A senior Palestinian health official says the lives of at least 400 people are at risk as funds required for kidney dialysis medications in the besieged Gaza Strip are running out.
"We are suffering from difficulty in procurement of funds required for the [health] ministry’s operating expenses. They are estimated at more than USD 2.5 million a month," the Palestinian Information Center quoted Gaza’s Health Minister, Bassem Naim, as saying on Tuesday.
He added that the Israeli economic blockade is to blame for a critical shortage in spare parts needed to fix failing medical machines.
Israel laid an economic siege on the Gaza Strip in June 2007, after Hamas took control of the enclave.
The Israeli-imposed blockade has had a disastrous impact on the humanitarian and economic situation in the Gaza Strip.

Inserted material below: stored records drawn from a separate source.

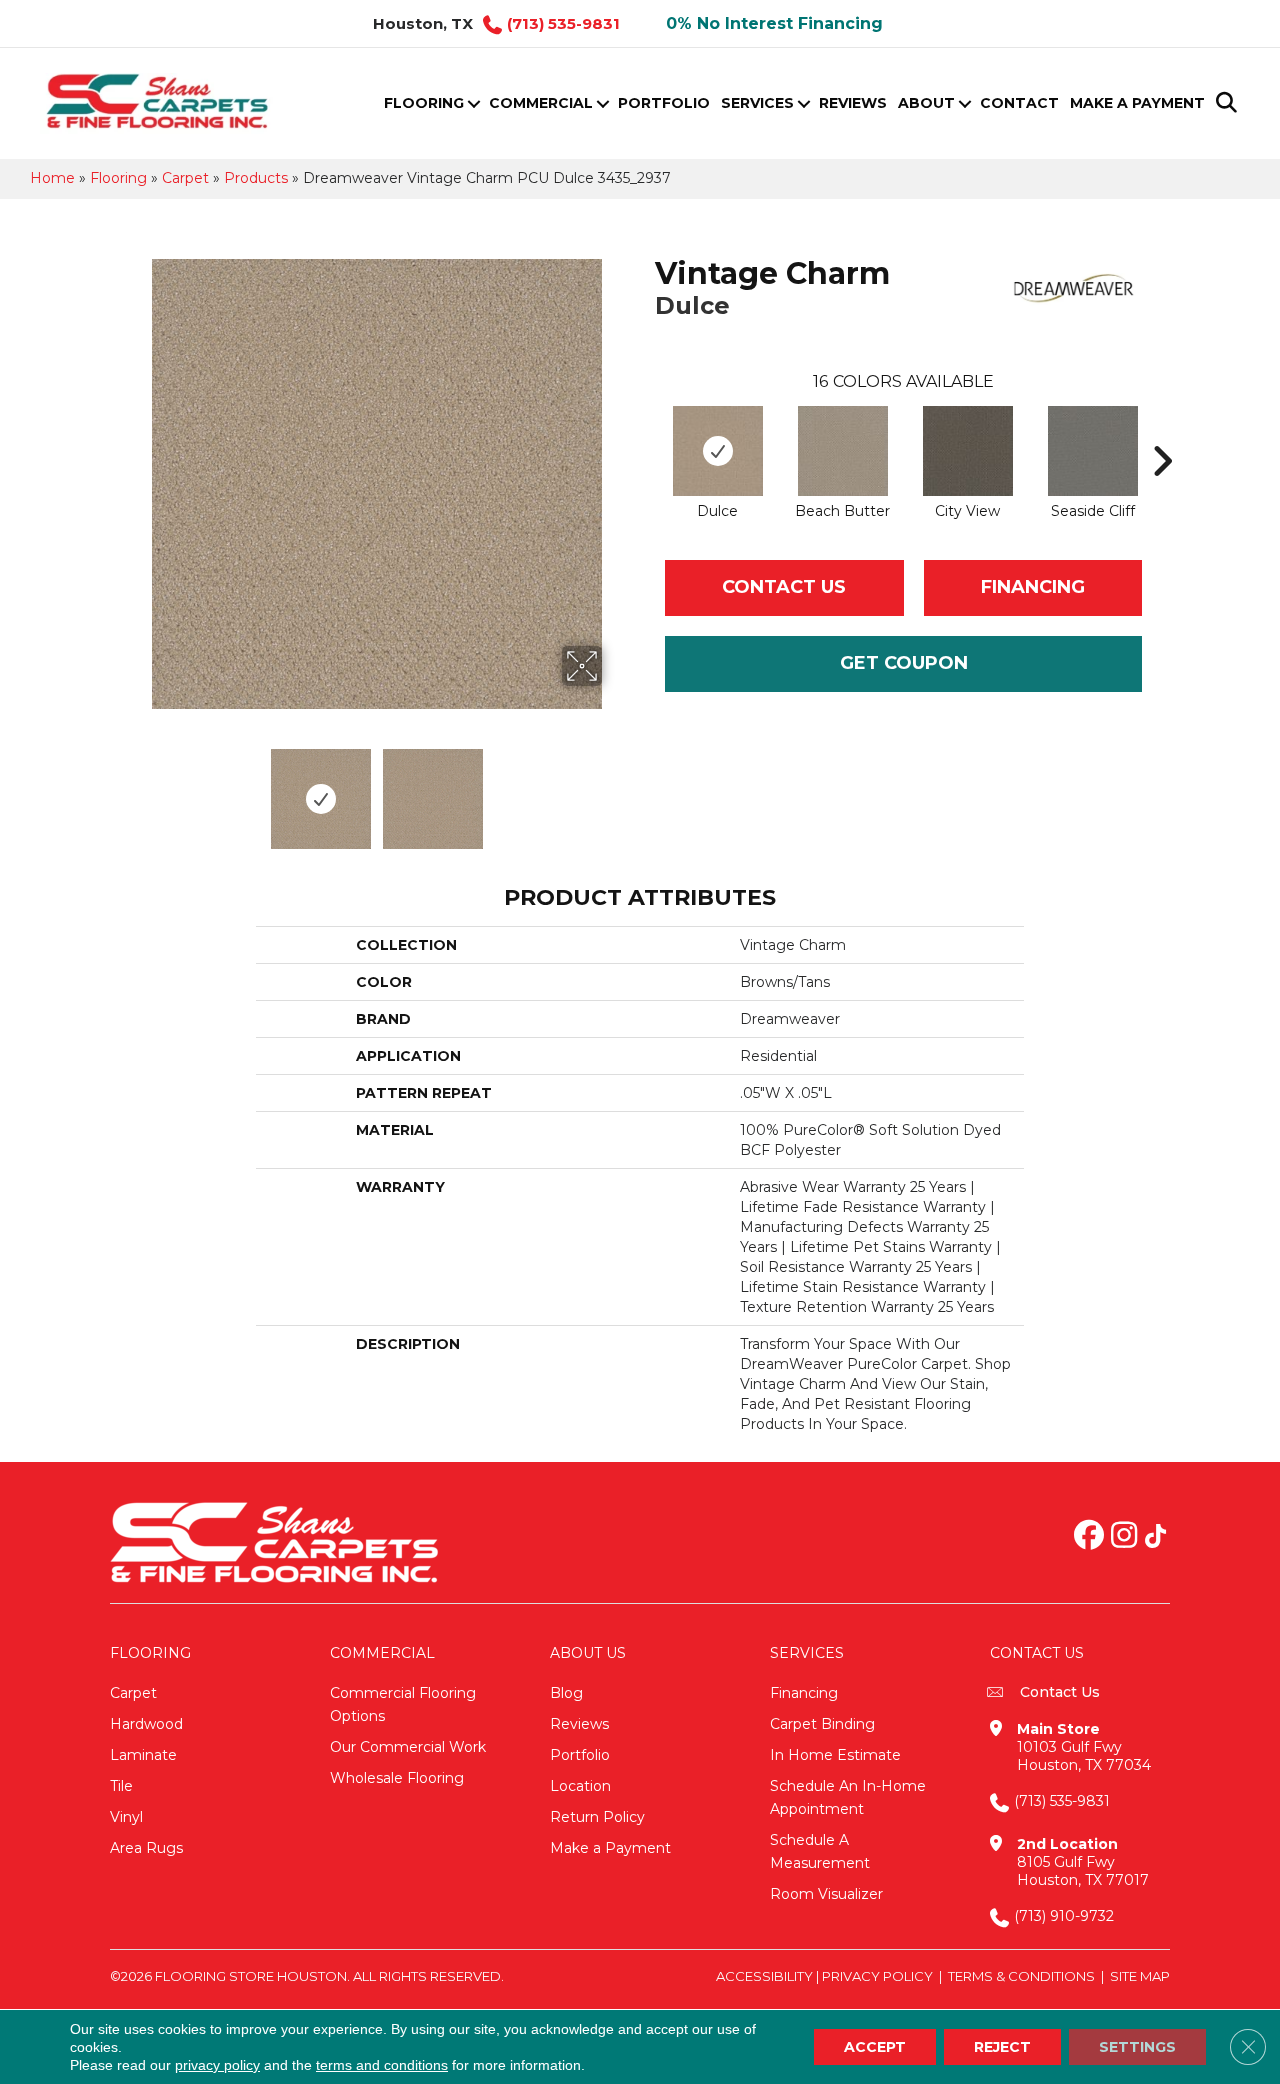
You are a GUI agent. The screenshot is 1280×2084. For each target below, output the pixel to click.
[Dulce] (718, 451)
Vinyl (126, 1817)
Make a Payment (1137, 103)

Some 1.5 million people are being denied their basic rights, including freedom of movement, and their rights to appropriate living conditions, work, health and education. Poverty and unemployment rates stand at approximately 80 percent and 60 percent, respectively, in the Gaza Strip.
More than 1,400 Palestinians were killed during the three-week Israeli land, sea and air offensive in the impoverished coastal sliver at the turn of 2009. The offensive also inflicted USD 1.6 billion in damages to the Gazan economy.